The piece is a rondo of sorts, with a pair of main themes that recur to mark the chief structural points, and just as in a rondo by Mozart or Beethoven, Liderman delights in throwing in contrasting episodes to keep the listener off guard.
At midpoint, the strings gather for a series of stubbornly expanding cadences; late in the proceedings there are some spooky muted chords reminiscent of the Tarnhelm music in Wagner’s “Rheingold.” All of it is bound together through thematic repetitions and the steady rhythmic pulse, and the orchestra played it with elegant fervor.” -- Joshua Kosman for the San Francisco Chronicle, March 27, 2007
“Six Songs for Chamber Orchestra (1989) by Jorge Liderman, a 32-year-old Argentinian now on the Berkeley faculty, managed to sustain poignancy while balancing minute academic procedures with gutsy expressive impulses.” -- Martin Bernheimer for the Los Angeles Times, November 15, 1989.
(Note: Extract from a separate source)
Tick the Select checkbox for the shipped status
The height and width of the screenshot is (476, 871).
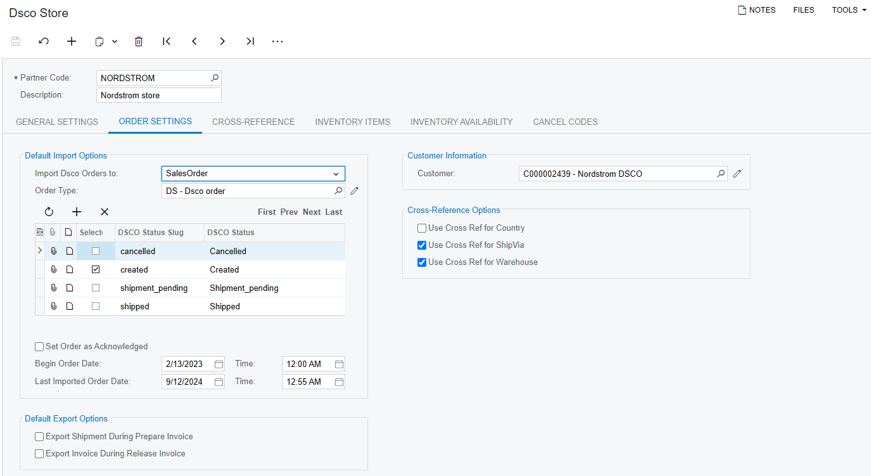(96, 306)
“She (Haffner) closed with Liderman’s Introduzione, a work that finishes with a tenor singing a religious poem. The idea of finding contrast and variety was a good one, but this piece asked her to do again what she had done already: vigour bowing, then a pause and small gestures, followed by more big arpeggios. It all took place at fortissimo. Tenor Isaac Sheffer, on the other hand, had so little voice and projection that any idea of contrast and drama in the finale was lost.” Daniel Webster for the Philadelphia Inquirer, Nov. 19, 1991.
“Liderman is a young Argentinian composer now completing his Ph.D. in composition at the University of Chicago. “Song of Songs” is the fourth in a series of works drawing inspiration from ancient Hebrew texts and folks music. Its images of heightened religiosity sometimes suggest the “Jewish” works of Shapey, who is Liderman’s teacher. But Liderman has a voice of his own, from a post-serialist succession of incidents both coherent and compelling. I look forward to hearing more of his music. Neva Pilgrim chanted the mystical cantabile with a controlled fervor of expression.” -- John von Rhein for the Chicago Tribune, April 26, 1987.
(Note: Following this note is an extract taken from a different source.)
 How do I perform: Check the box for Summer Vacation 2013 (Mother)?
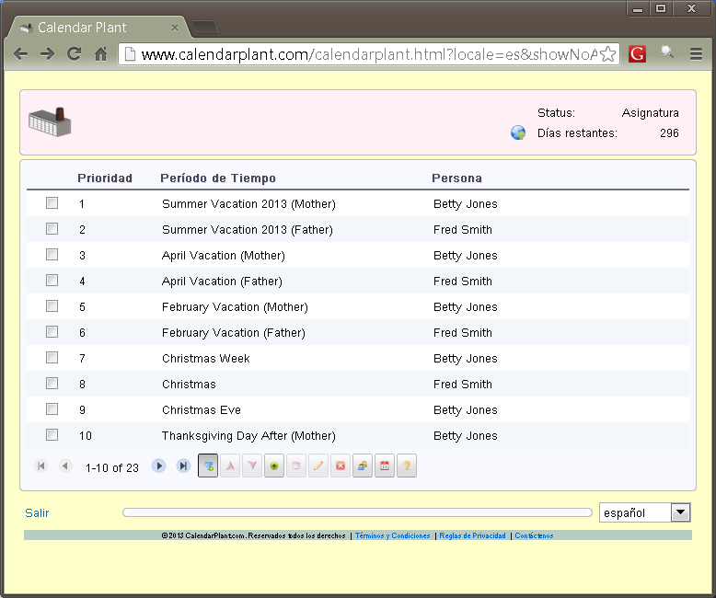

“The second world premiere was Liderman’s dramatic “Song of Songs” with soprano Neva Pilgrim. She sang the text taken from Jewish and Babylonian texts so expressively, I wished our programs had provided translations. Liderman has filled the piece with dissonant outbursts, with instruments abruptly appearing and disappearing in pointillistic textures.” -- Wynne Delacoma for the Chicago Sun-Times, April 26, 1987.
“A packed house was treated to first performances of two fascinating pieces: “Song of Songs” by Jorge Liderman and Shapey’s own “Concertante.”
“Liderman, a native of Argentina who is completing his Ph.D. in composition at the University of Chicago, has wrought an impressive work in “Song of Songs,” which takes Jewish folk music and chants as its basis. Though somewhat rambling and diffuse toward the end, this is still a passionate piece whose positive qualities far outnumber the minor lapses. Mezzo soprano Neva Pilgrim was an undeniable asset here as well, bringing fire and a haunting vocal style to the piece.”
“The languid pace and lush contours of “Song of Songs” helped emphasize the economy and coherence of Shapey’s “Concertante”…” -- Wynne Delacoma for the Herald (Chicago), April 29, 1987.
"Contemporary Players Give Bold Reading of ‘Ancient Tales’
One of the incidental pleasures of contemporary music is to be part of an audience that, after sitting dutifully through run-of-the-mill fare, suddenly hears something vibrant and new – and responds.
The applause that greeted the world premiere of Jorge Liderman’s sextet “Ancient Tales” during Monday’s concert by the San Francisco Contemporary Music Players had very little to do with politeness and everything to do with the excitement of hearing a new work that grabbed the imagination.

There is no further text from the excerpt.